This time last year I was trapped inside of my own body. The fear was immobilizing, irrational panic had me backed into a corner inside myself. My second baby was four months old.

My anxiety became so aggressive in my life that the fear that my children were starving felt so real that I thought I was watching them die right in front of me. Yet, it was so crippling that feeding them seemed like the only thing I was capable of. I was always convinced that I wasn’t doing enough, but I didn’t have it in me to do any more than I already was. I couldn’t drive a car. Walking anywhere felt impossible too. I didn’t believe it was safe to be alone with my children. I was going crazy with cabin fever. I was sick with worry.

What if I leave the house and something bad happens? What if I can’t handle it? What if my arms are too full to keep the kids protected? What if they cry the whole time?

What if?

Even if the worries weren’t specific, the inadequacy, discontent, and static draped over me like a weighted blanket that I wasn’t strong enough to move.

My best friend tried to save me with most pure and selfless love I have ever known. I will never forget how he would carry me out of bed when I couldn’t convince my own legs to move, and he knew I needed sunlight. He would cook over easy eggs and toast, and turn the shower on for me while he watched over our babies, when he knew I needed sustenance and hot water. My feet felt heavy, and he made them feel lighter. But he couldn’t take care of me forever. This wasn’t his battle to fight, and he had a job to do. His responsibilities included spending thirteen hours a day working to provide for our family.

***

The memories of being alone with my girls, at first, are blurry, but the feeling of overwhelm, and being engulfed by the small moments of each day will never leave me. My oldest was regressing in toilet training and I was having to sanitize the carpet while a newborn was attached to my breast several times a day. There were tantrums and messes and so much noise. I needed an escape - a reset - and I tried to find it every night motionless on the couch watching Netflix. I tried to distract myself from the clatter in my head with different sound. But sitting still didn’t give me the peace that I needed. I was a like a stagnant river, unaware of the ways my mental illness was growing louder inside an incubator of inactivity.

- [GIVEN INFORMATION]
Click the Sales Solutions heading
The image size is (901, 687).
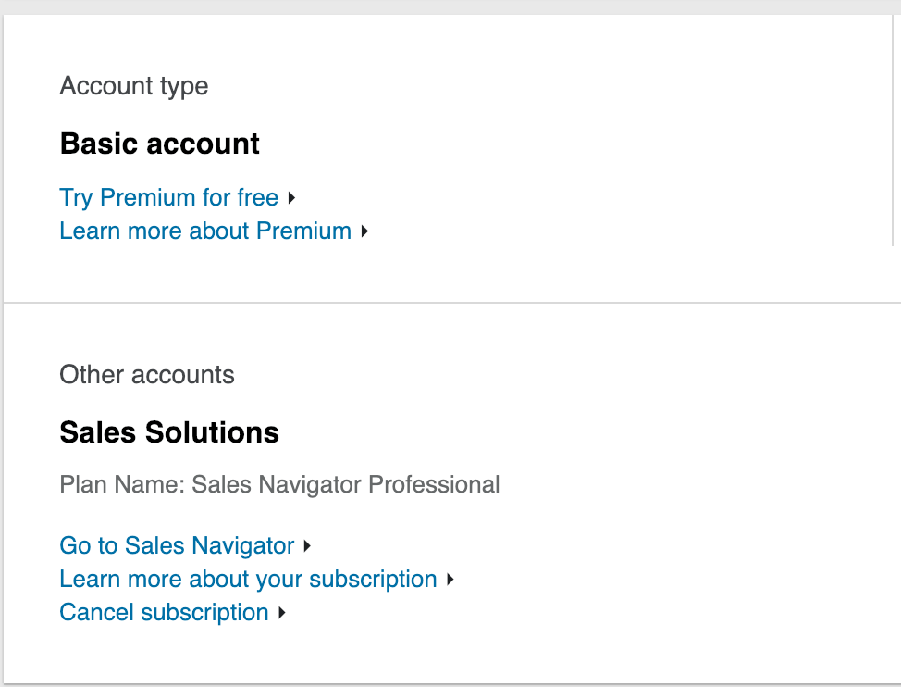pos(169,432)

- [JOBS]
1. In the essay about living with anxiety, how many hours a day did the writer's best friend spend working?
2. Resume the essay about living with anxiety, starting right after its last sentence.

- [SOLVED TASKS]
1. Thirteen hours a day.

2.
My third trimester stomach clung to me for months after my daughter was born. It was soft and hung low over my legging’s tight waistband. I was comfortable with it. I wasn’t ashamed of it. It had my permission to stay, but it was proof that I wasn’t caring for myself. It was a tangible reminder that my brain was spinning on a hamster wheel and running out of air. That I wasn’t eating well or moving enough. I started experiencing chest pains as a result of the stress. I told my doctor I probably had a heart condition, and he told me I was anxious. He talked about the relief exercise might bring to me, but I just wasn’t ready to commit to changing anything. Deep down, I didn’t feel like I deserved it.

Three months after speaking with my doctor, I found the courage to try something. Despite my legitimate inability to run, the fact that my children made sure I was never properly rested, and my instinctual and perpetual laziness - I decided to do the 2016, millennial mom version of aerobic VHS's and download an exercise app on my iPhone. It wasn’t the perfect time. I started slowly, at a reluctant speed toward health. I modified a lot, and groaned through each repetition. I wasn’t good at exercise, my body complained with each and every move, but I could feel the knots in my brain start to detangle.

A few months into the program, after adding strength to my Bambi legs - I even started to run.

And, at the risk of sounding dramatic, exercise changed my life.

And maybe, even, it saved my life, too. I didn’t want to die, but I didn’t really want to live either. Not like that anyway.

I had no idea how much rest could be found in movement.

***

Today, I wake up and without arguing with myself, I lace up my shoes and I run in silence for a consecutive 30 minutes in the 40 degree air. 28 weeks of fighting for myself each individual day has changed everything.

I could show you the transformation pictures. The way my stomach evaporated into who knows what. How my stretch marks made a slow crawl from my sides to the front of my stomach as my skin shrunk. The way my arms and legs look different, and how everything has shifted around. My whole figure is rearranged. I fit back into those jeans. And yes, there is a number that is 60 less than it used to be.

But none of that matters. I mean, of course (in some scientific way) it means something, but what I’ve lost will never speak as loudly as what I have gained.

I am alive. I am alive in a way that I’ve never known before. I have learned how to take care of myself. I move in and out of the house on my own terms. I am not tethered by worry. I have tasted oxygen in full inhales of desperately appreciated air. I have spent a lot of time getting to know myself and earth, and I have had a reason to be outside with my daughters and witness the seasons change first hand.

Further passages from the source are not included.